START Data records
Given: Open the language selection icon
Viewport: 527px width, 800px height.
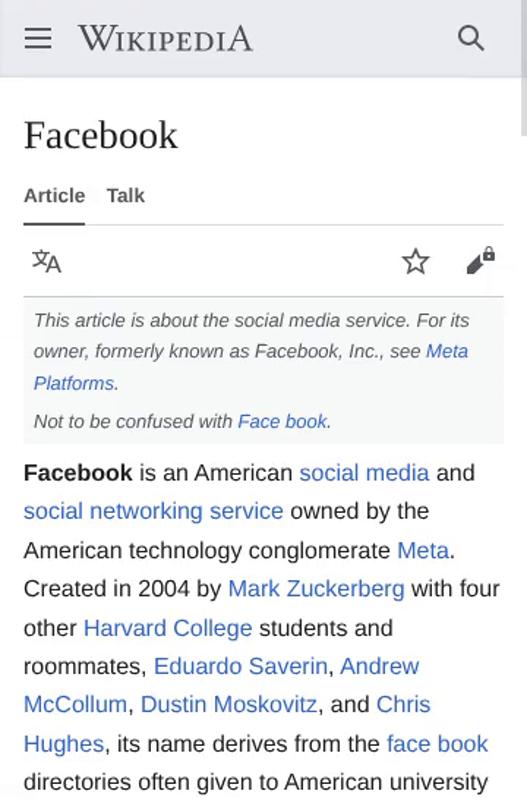Looking at the screenshot, I should 47,261.
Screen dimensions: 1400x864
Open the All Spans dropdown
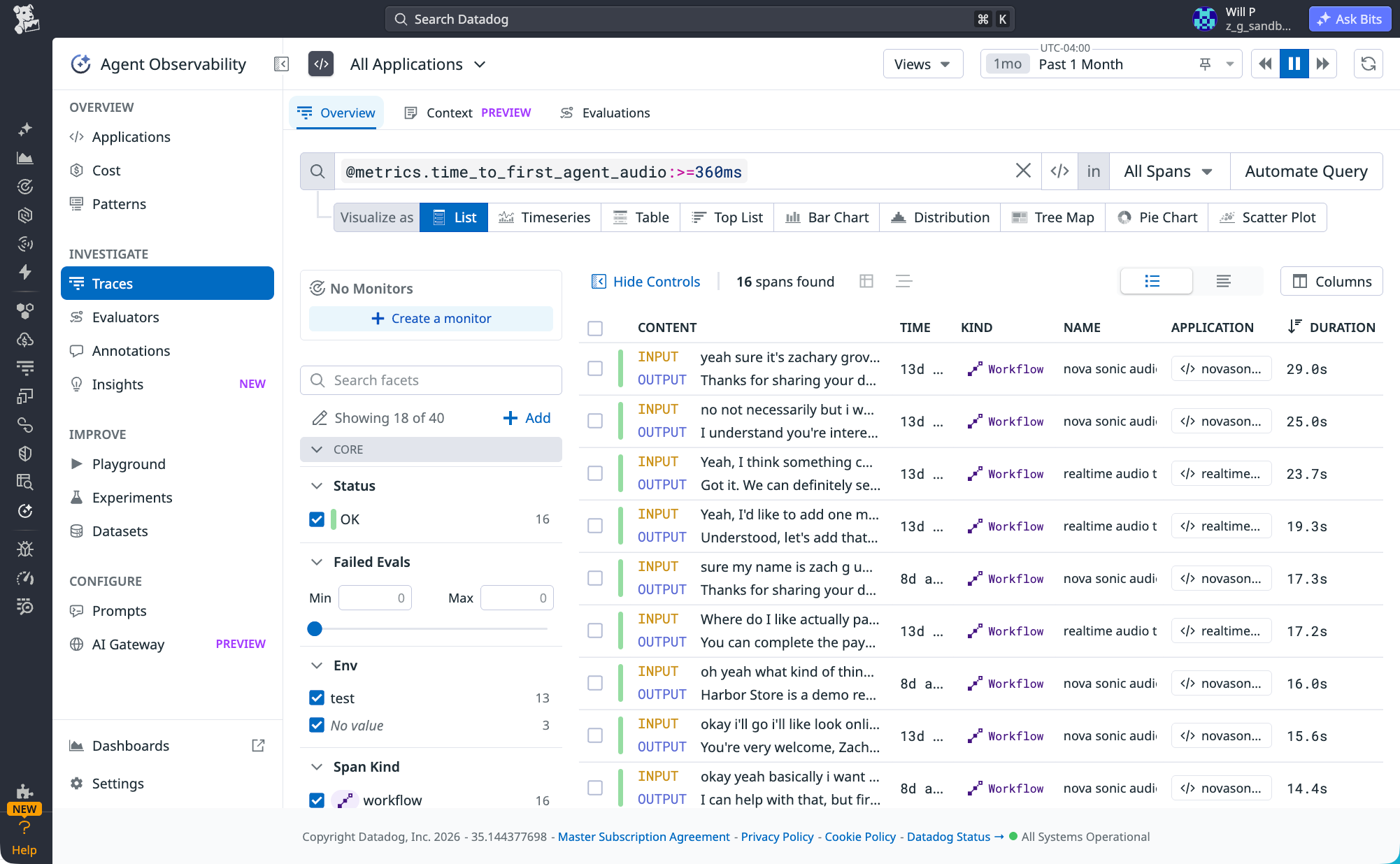(x=1169, y=171)
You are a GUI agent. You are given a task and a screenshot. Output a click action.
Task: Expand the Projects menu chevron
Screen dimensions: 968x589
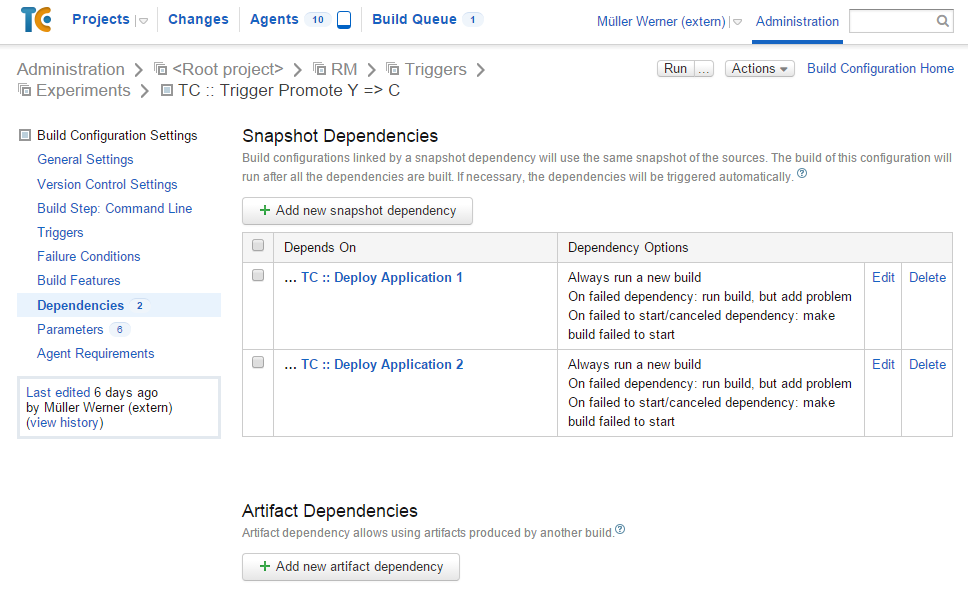tap(142, 18)
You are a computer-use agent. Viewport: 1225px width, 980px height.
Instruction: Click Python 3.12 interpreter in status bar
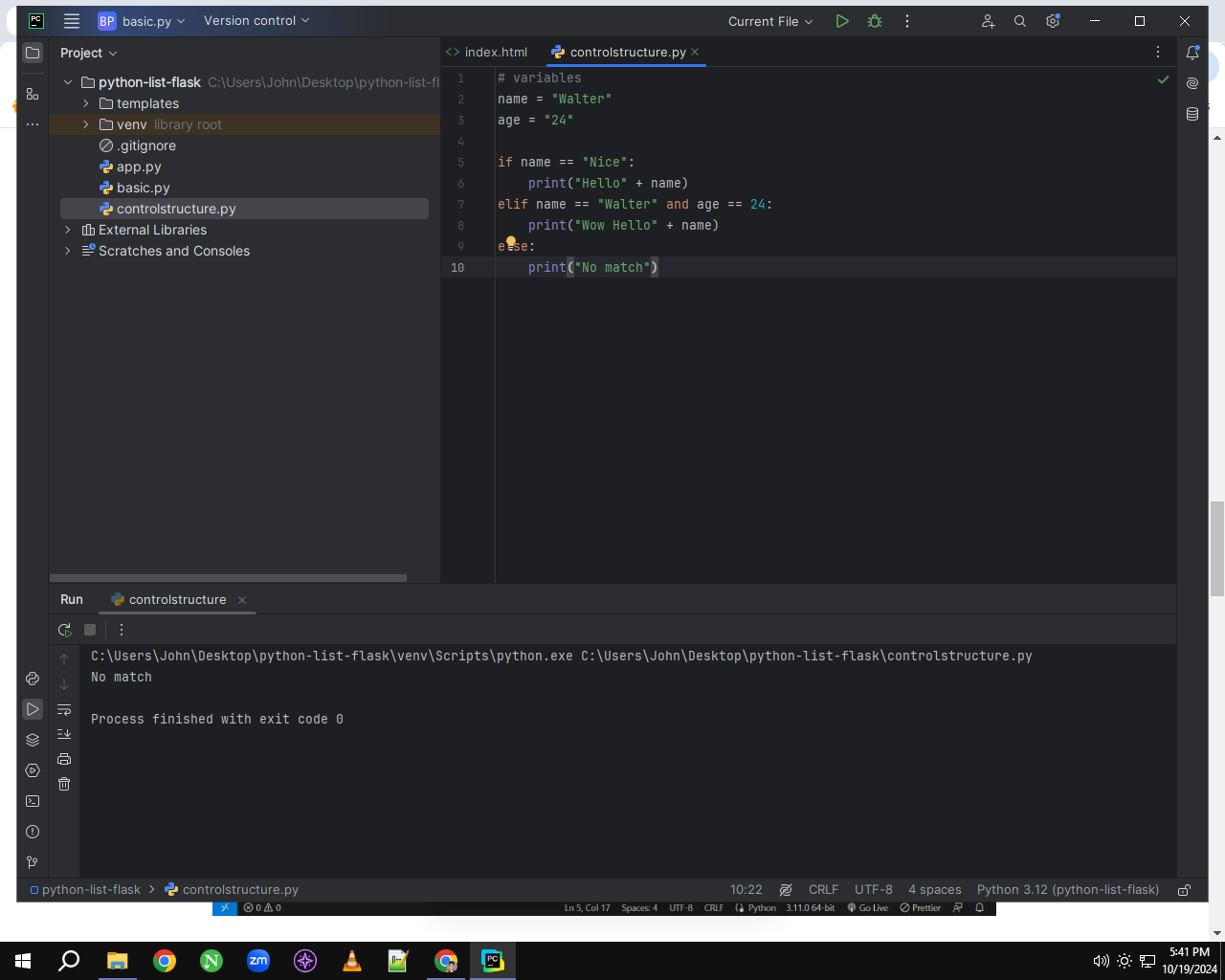point(1068,890)
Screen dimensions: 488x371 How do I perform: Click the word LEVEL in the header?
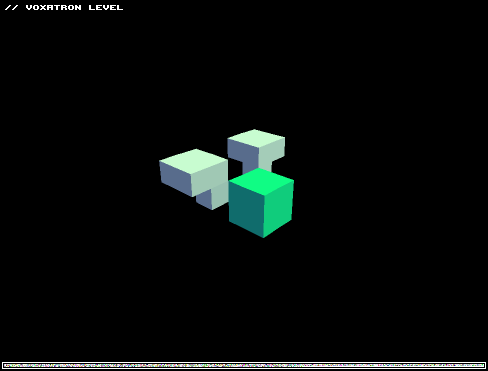coord(106,8)
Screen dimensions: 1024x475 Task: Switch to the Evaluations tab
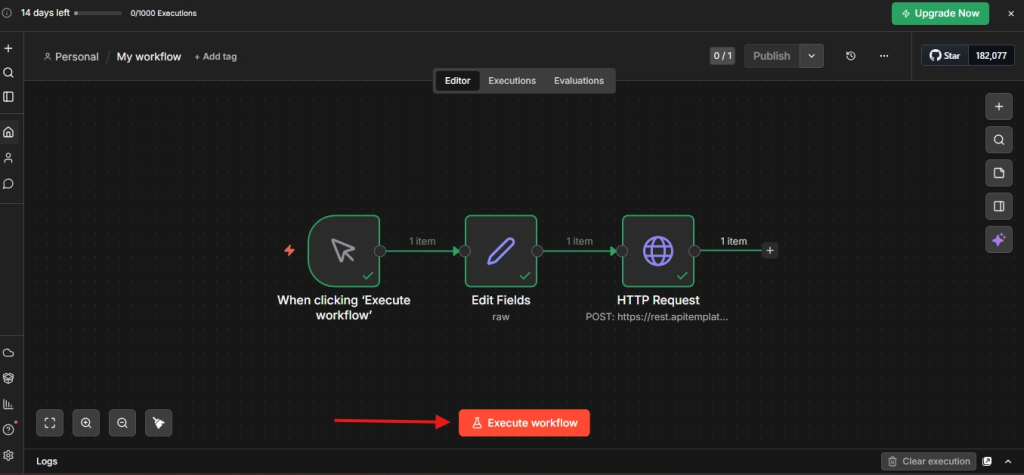[x=579, y=81]
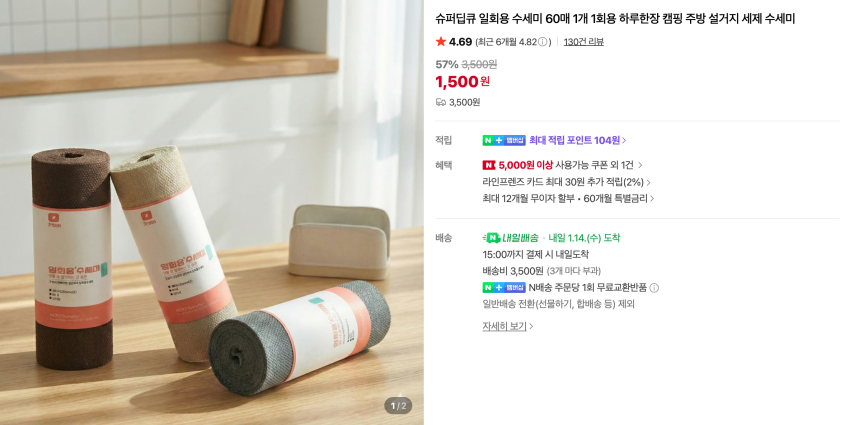Viewport: 849px width, 425px height.
Task: Open 자세히 보기 delivery details link
Action: pos(508,326)
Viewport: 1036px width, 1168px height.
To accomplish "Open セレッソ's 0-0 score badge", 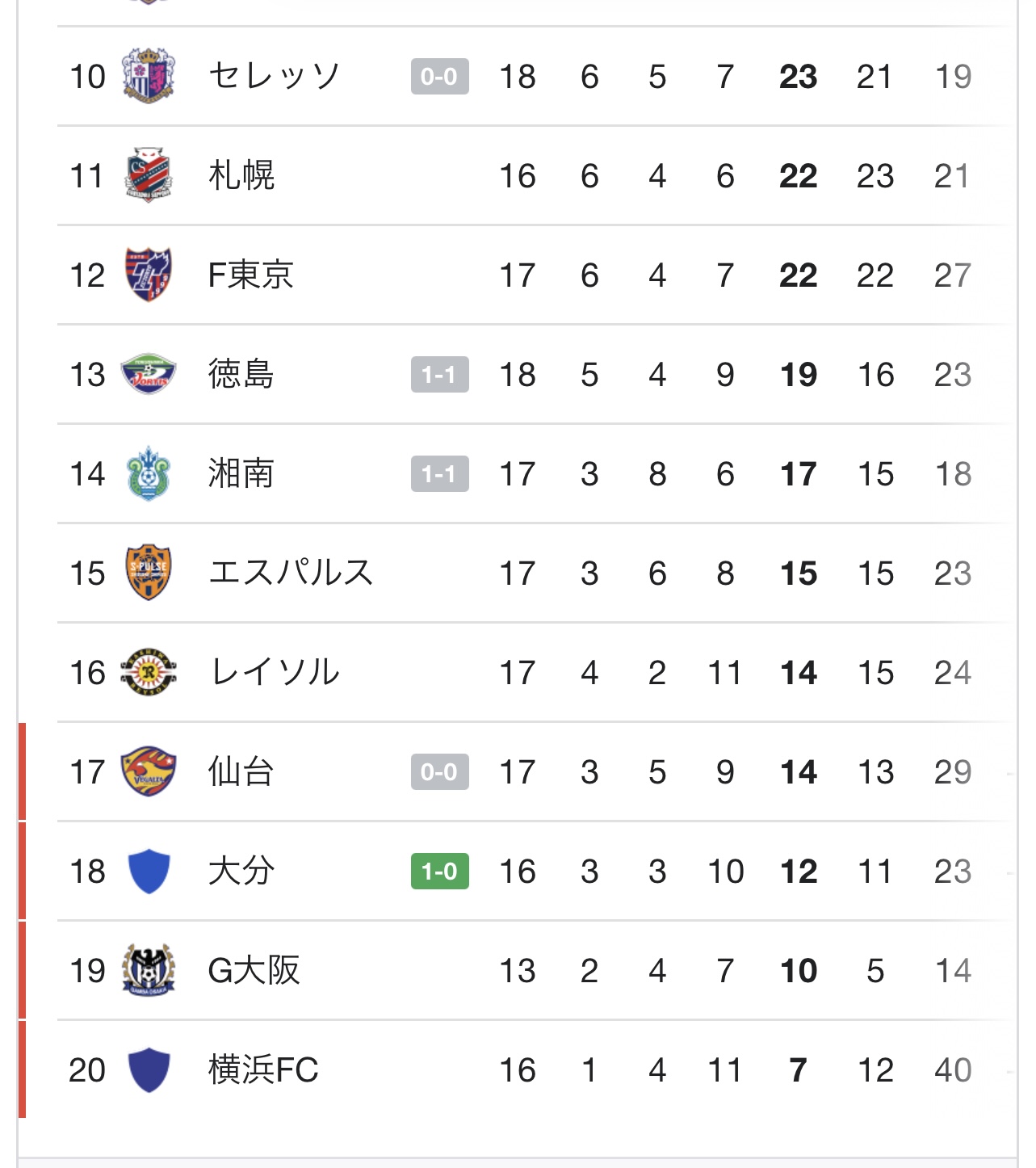I will coord(439,76).
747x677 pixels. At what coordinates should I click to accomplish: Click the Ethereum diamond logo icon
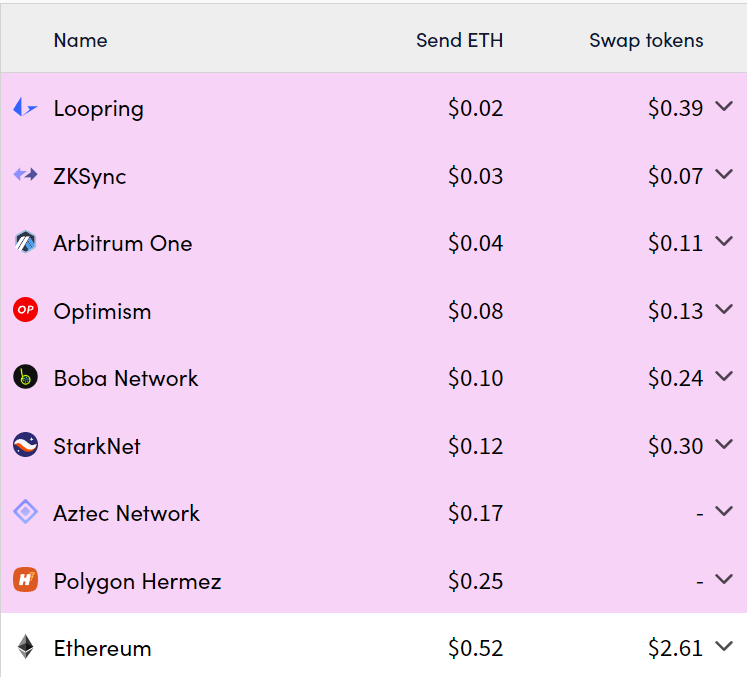point(25,647)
END Data records
Beginning at the line above that contains "Viewport: 527px width, 800px height.", repeat each line exactly through the one that contains "You are a computer-use", and leave out the pictures.

Exercise response
Viewport: 527px width, 800px height.
Looking at the screenshot, I should 47,261.
Screen dimensions: 1400x864
Open the All Spans dropdown
(x=1169, y=171)
You are a GUI agent. You are given a task and a screenshot. Output a click action.
Task: Expand the Projects menu chevron
Screen dimensions: 968x589
tap(142, 18)
You are a computer-use agent. Viewport: 1225px width, 980px height.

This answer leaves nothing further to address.